Whenever the word "agent" turns up in a line of the data below, copy that line.

[Stored items from a collection]
______

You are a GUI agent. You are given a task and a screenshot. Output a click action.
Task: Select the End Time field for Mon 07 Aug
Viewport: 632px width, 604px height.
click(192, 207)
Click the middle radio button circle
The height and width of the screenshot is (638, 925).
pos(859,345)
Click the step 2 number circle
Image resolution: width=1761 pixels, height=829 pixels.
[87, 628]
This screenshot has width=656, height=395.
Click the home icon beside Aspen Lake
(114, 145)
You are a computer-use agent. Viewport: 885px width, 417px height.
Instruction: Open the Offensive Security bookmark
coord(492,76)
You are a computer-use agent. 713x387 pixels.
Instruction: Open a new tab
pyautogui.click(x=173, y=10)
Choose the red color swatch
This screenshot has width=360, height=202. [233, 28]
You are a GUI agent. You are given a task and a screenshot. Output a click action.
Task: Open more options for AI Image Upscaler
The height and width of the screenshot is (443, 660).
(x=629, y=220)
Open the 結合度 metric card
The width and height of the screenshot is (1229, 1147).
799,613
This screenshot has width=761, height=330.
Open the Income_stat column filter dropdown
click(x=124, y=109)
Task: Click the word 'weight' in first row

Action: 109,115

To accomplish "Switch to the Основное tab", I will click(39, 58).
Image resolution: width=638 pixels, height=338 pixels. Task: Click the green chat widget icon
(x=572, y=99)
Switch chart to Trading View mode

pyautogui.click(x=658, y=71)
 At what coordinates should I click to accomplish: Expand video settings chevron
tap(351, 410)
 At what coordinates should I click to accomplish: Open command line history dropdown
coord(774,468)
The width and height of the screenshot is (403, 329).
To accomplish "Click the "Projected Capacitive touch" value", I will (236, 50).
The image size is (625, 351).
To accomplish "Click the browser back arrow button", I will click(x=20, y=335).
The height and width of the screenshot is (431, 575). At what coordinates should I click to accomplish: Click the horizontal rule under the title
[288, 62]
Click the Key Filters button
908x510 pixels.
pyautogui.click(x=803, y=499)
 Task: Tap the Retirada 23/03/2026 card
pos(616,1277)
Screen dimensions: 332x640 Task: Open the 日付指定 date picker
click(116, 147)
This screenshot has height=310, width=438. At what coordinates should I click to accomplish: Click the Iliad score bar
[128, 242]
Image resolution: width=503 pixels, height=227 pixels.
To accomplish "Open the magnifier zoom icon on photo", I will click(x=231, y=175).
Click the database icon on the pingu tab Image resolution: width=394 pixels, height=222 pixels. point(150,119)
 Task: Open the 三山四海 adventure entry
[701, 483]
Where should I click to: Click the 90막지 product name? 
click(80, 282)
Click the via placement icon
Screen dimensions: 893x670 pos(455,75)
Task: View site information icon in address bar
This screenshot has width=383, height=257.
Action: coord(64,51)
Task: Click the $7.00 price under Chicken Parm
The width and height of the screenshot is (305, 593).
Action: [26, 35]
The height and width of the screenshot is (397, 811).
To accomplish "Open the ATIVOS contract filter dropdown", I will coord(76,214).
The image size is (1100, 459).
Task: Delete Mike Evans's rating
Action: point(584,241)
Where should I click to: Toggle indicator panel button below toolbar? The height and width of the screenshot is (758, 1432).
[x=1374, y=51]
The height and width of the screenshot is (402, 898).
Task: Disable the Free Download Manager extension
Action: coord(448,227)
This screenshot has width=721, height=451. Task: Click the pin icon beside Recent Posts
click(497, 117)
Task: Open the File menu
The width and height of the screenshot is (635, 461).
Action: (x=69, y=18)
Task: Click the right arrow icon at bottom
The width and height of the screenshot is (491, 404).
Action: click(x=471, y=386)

______

#### [Task answer]
You are a GUI agent. You are given a task and a screenshot. Output a click action.
You are a computer-use agent. Viewport: 885px width, 417px height.
You are a computer-use agent. 713x387 pixels.
You are a GUI agent. You are given a task and a screenshot. Output a click action.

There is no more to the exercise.